* **SUPPLIED RECORDS**
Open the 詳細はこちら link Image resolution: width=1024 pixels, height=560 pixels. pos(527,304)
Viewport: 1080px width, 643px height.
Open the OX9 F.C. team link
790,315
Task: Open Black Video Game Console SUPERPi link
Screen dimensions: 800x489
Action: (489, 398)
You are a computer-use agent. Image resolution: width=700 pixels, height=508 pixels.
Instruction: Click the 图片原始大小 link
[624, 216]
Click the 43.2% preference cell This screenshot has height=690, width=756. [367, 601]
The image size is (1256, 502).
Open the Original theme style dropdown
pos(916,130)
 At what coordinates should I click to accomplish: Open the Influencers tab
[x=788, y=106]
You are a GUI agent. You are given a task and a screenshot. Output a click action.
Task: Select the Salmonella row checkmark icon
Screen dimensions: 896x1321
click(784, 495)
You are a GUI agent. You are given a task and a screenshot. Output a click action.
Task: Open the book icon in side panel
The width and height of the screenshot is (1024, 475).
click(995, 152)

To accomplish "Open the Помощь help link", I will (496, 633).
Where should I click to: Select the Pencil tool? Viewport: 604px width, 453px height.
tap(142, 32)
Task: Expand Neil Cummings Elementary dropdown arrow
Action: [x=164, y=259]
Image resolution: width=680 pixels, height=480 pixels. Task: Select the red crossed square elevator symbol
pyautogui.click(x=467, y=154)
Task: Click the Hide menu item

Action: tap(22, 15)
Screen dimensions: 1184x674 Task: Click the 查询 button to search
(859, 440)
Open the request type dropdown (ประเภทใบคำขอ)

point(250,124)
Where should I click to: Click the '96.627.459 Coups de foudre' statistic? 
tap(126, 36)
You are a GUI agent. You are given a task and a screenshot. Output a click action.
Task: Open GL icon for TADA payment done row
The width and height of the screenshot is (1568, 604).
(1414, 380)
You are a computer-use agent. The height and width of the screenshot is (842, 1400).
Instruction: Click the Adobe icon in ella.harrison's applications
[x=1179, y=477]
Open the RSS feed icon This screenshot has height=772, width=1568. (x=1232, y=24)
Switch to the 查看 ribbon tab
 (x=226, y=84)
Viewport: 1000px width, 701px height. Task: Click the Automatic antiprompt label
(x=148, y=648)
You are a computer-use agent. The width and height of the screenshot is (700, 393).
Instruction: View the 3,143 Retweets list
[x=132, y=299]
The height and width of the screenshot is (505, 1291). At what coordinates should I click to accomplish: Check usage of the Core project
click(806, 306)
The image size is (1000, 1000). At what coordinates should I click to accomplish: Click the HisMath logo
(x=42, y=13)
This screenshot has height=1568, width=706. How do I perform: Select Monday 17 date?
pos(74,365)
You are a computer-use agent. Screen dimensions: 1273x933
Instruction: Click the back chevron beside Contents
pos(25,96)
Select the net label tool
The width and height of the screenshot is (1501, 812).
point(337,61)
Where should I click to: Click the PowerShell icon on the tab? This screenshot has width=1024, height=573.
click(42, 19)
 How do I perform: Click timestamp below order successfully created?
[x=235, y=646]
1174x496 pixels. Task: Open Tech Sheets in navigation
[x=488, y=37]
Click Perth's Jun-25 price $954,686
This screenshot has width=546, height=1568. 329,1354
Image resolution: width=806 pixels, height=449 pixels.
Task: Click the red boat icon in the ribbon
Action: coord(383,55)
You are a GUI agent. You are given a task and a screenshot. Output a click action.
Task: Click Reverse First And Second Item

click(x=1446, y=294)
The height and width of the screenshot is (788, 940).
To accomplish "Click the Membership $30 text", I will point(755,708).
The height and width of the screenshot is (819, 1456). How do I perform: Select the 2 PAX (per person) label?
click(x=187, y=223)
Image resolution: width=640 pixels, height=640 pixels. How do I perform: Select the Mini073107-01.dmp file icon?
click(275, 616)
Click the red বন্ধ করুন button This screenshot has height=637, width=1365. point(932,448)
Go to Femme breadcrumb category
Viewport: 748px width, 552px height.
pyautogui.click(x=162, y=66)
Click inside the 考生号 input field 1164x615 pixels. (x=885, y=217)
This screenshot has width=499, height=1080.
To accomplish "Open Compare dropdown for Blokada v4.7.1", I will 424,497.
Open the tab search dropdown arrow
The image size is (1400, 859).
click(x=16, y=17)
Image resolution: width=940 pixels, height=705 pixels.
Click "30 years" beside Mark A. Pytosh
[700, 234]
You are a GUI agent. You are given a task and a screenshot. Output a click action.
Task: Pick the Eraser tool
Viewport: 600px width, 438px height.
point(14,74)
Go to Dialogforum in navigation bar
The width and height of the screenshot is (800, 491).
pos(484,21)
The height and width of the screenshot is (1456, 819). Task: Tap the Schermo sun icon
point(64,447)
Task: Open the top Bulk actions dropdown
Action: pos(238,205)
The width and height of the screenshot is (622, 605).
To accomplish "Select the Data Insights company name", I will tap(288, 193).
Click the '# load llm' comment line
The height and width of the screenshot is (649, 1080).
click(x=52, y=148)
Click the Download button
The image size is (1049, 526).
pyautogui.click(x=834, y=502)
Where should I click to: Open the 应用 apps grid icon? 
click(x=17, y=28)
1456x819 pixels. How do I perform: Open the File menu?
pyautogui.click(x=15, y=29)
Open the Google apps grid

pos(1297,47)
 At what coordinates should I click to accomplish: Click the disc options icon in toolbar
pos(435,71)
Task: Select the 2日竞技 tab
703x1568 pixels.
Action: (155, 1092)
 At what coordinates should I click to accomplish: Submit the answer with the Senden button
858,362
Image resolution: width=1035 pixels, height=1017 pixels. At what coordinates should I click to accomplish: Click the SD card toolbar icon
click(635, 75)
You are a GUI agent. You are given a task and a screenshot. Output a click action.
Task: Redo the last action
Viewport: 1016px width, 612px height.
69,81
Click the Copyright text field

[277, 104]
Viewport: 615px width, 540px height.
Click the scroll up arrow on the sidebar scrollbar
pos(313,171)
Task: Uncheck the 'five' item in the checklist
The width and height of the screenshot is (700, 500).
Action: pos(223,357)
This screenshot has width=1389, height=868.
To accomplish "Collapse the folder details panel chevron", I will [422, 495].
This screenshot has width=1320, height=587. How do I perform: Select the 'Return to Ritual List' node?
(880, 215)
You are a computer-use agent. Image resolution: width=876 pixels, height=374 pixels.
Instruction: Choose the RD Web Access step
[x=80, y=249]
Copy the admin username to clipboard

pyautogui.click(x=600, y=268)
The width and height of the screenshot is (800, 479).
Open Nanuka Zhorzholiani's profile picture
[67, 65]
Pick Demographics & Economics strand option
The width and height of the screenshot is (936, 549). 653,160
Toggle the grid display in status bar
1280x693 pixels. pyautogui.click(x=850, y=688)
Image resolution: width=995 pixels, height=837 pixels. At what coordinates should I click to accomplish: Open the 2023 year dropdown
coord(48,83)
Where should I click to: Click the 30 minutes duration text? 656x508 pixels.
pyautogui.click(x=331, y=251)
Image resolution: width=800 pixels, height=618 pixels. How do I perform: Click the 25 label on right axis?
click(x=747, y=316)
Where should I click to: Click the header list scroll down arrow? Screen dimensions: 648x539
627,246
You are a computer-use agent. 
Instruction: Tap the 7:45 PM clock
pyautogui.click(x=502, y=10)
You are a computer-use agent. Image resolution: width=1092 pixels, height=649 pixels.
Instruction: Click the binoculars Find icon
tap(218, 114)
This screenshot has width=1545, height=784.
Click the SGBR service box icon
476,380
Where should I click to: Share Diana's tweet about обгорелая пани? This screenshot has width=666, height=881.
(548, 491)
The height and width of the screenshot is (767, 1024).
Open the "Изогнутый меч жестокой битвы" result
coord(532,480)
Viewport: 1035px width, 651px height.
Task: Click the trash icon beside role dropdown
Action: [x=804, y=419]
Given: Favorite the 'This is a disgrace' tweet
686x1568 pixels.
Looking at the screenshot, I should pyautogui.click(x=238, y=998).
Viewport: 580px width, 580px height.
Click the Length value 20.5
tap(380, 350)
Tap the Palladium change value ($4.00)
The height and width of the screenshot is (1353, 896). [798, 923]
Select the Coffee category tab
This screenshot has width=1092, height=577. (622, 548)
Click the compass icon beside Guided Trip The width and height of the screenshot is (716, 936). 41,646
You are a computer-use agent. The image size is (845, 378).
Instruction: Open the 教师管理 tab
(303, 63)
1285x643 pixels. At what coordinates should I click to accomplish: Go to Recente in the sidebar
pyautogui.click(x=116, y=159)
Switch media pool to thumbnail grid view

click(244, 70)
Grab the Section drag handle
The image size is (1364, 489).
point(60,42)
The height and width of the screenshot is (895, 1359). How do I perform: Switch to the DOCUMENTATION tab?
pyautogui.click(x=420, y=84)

* **TASK ITEM**
From the first line of the data above to the line containing "Task: Open Black", repeat everything exactly and add nothing.

* **COMPLETED TASK**
Open the 詳細はこちら link Image resolution: width=1024 pixels, height=560 pixels. pos(527,304)
Viewport: 1080px width, 643px height.
Open the OX9 F.C. team link
790,315
Task: Open Black Video Game Console SUPERPi link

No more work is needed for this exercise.